The U.S. Center for Disease Control and Prevention states veteran suicide deaths are increasing at a greater rate than that of the general U.S. population: 17 veterans lose their lives to suicide every day. Some experts believe the biggest stressors can be related to the world around us, like financial difficulties.
One nonprofit organization in New York is making sure nobody gets left behind in the veteran community, and through their work, is saving lives.
It’s billed as a one-stop shop. Mental Health America’s newest facility for veterans lives up to its designation. In just a few weeks, they’ve already seen an uptick.
What You Need To Know
- Mental Health America’s newest facility for veterans in Pleasant Valley is billed as a one-stop shop where veterans can receive support and services on suicide prevention, housing, employment and transportation to and from medical appointments
- Joseph Mandato, a Vietnam war veteran, recently moved back to New York from Arizona. He says he feels appreciated here
- The nonprofit also provides veterans with socks, clothes, blankets and other items to give veterans a new start
- Alyssa Carrion, an Army veteran, has dealt with her own mental health trauma including PTSD. She’s now giving back to her community as a peer specialist, working mainly on suicide prevention, with Mental Health America of Dutchess County
“It’s been amazingly busy, we probably had 22-23 new veterans contact us in the last couple of weeks,” said Anthony Kavouras, veteran programs director at Mental Health America of Dutchess County.
What they offer is veteran-to-veteran support. From suicide prevention, to housing, to employment, to transportation to and from medical appointments. Kavouras, who was in the military for almost 35 years, says many veterans are strapped financially and struggling to find affordable housing.
Joseph Mandato, a Vietnam War veteran, recently moved back to New York from Arizona. He says he feels appreciated here.
“They helped me out finding a home, a location to live. They helped me out with my first month’s rent, some furniture, a bunch of food, dishware, you name it, I got it from them,” said Mandato.
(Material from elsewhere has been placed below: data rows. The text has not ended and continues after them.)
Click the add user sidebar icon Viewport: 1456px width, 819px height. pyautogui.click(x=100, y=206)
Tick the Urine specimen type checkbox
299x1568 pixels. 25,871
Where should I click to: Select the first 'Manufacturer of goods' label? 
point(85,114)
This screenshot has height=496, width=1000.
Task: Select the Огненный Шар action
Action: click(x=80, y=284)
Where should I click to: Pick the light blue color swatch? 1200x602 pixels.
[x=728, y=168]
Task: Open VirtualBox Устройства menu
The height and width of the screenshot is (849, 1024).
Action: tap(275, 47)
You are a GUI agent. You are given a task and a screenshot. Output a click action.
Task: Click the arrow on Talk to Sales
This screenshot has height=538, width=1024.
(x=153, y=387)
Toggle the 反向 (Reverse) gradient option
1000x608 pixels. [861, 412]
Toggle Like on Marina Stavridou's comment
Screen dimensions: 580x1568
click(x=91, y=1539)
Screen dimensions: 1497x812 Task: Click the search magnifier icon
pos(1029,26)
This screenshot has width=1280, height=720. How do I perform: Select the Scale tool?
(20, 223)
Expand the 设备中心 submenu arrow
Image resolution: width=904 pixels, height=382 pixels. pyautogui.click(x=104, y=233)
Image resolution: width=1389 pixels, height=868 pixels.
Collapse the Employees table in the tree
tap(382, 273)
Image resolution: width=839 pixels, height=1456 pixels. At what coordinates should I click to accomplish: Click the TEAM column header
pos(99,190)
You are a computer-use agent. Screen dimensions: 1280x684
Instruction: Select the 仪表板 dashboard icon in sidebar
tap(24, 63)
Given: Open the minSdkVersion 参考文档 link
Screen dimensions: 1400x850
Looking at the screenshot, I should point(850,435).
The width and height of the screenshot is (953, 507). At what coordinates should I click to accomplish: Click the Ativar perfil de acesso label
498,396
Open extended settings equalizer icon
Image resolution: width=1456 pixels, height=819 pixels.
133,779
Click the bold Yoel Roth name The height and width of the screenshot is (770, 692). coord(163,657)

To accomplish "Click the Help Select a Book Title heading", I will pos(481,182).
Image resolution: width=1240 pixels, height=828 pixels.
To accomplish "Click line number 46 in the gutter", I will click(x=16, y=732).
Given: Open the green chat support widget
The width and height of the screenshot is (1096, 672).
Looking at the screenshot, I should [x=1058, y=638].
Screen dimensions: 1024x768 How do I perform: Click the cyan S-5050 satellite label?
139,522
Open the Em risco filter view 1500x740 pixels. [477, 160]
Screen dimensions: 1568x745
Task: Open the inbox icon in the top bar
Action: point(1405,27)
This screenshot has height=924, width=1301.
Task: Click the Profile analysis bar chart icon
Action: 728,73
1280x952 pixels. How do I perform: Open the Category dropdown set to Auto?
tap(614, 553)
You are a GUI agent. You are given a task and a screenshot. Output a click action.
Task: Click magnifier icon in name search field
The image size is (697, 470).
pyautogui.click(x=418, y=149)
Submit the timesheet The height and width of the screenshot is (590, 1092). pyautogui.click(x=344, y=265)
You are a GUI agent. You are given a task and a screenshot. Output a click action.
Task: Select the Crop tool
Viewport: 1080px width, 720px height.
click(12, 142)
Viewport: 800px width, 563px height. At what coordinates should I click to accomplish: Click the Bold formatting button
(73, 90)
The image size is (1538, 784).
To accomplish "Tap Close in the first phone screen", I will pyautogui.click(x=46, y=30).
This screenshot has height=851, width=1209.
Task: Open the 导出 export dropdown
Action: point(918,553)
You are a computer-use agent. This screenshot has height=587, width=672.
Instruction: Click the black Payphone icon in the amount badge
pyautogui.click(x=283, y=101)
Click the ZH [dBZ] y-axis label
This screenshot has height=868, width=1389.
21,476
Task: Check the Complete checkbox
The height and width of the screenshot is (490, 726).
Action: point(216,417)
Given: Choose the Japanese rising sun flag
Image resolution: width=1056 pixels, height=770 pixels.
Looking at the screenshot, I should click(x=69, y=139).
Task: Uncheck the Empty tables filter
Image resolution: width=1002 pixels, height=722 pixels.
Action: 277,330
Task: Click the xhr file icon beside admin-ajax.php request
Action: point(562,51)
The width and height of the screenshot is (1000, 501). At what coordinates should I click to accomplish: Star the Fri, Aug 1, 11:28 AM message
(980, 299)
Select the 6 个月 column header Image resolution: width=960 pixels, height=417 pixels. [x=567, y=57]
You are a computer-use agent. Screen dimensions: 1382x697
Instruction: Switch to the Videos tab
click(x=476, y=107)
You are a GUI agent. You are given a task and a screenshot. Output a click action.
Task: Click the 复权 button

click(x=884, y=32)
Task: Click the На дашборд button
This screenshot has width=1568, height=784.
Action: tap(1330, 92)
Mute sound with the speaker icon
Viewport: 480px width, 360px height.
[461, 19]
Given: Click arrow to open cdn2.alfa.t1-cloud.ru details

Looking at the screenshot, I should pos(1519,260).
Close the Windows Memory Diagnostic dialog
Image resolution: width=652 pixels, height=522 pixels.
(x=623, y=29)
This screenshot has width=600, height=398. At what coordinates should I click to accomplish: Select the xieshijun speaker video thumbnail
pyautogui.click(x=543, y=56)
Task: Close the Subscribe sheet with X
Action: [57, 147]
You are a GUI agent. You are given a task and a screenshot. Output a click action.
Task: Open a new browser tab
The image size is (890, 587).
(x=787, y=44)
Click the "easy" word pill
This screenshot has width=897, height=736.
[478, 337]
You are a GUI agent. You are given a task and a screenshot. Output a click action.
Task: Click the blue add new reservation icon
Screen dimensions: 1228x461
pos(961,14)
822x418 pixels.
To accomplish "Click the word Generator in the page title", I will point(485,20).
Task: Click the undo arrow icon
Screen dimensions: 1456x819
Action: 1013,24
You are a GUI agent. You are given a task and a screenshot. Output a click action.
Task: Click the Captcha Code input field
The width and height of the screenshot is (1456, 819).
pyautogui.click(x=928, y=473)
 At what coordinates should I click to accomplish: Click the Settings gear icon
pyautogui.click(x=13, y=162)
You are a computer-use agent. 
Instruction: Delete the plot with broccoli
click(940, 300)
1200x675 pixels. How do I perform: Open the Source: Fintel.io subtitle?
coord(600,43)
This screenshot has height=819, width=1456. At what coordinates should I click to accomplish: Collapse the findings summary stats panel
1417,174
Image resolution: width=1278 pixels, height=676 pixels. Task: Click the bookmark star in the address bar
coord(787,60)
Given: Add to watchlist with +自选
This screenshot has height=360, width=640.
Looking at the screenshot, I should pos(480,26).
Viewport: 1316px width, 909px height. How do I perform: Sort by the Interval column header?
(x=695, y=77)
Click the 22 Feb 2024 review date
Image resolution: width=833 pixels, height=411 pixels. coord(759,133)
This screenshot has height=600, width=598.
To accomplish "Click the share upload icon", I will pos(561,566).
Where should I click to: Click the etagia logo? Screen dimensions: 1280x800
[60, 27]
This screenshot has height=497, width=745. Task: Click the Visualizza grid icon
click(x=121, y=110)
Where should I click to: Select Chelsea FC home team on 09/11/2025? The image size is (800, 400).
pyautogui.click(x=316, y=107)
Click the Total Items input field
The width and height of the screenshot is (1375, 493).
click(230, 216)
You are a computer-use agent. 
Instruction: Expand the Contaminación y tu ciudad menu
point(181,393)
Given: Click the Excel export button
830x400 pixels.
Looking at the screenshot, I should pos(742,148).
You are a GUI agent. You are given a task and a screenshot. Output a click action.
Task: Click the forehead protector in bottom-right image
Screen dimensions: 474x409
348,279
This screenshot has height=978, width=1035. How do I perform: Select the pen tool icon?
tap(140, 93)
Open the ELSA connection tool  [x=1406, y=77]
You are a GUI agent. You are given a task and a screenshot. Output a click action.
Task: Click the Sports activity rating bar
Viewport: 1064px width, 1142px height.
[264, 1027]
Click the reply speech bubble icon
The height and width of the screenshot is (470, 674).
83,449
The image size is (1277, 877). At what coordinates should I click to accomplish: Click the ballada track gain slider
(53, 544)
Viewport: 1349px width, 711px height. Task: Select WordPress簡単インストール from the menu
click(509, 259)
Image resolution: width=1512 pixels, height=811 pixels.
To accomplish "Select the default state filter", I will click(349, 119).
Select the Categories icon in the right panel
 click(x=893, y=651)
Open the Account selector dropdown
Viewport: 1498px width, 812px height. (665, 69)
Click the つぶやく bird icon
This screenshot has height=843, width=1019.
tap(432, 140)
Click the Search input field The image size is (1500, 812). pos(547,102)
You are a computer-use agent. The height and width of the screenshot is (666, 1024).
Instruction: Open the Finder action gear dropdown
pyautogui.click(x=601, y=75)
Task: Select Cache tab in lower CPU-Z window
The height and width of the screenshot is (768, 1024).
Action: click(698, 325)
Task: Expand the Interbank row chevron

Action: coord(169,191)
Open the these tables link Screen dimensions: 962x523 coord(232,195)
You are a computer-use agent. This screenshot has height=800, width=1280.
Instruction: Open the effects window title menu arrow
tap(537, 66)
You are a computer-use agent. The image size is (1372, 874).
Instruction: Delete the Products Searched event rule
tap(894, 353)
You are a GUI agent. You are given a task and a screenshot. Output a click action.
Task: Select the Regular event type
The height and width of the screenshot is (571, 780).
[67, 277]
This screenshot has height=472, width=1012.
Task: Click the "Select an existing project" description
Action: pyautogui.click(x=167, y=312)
Kindness that extends throughout the community. On a recent day, a donation drop-off of food items collected by community members. In the old space, Kavouras and his team had their food pantry in a closet.
The room is an upgrade. Kavouras also showed off their newest purchase: a freezer.
“Now we can do meat!” he said.
The nonprofit is also providing veterans with items, including socks, clothes, blankets, to give them a new start. Beyond just lending a helping hand, the goal is to create a safe space for veterans to feel like they can be themselves.
Alyssa Carrion is a West Point graduate and an Army veteran. Carrion has dealt with her own mental health trauma including PTSD. She’s now giving back to her community as a peer specialist, working mainly on suicide prevention.
“A lot of veterans come home and try to fall back into life, and just don’t fit in,” Carrion said. “They need another vet to connect to. And that’s what we provide, is that community.”
Carrion says her lived experience helps her connect with other veterans.
“I have been through some rough struggles,” Carrion said. “I have fought the VA for medication.”
This new facility is offering hope to those who served our country. America’s heroes, who sometimes need help themselves.
Mental Health America of Dutchess County is holding a no-cost wellness retreat for female vets in mid-June, featuring activities like yoga, mindfulness, meditation, drum circles, paint and sip, to name a few.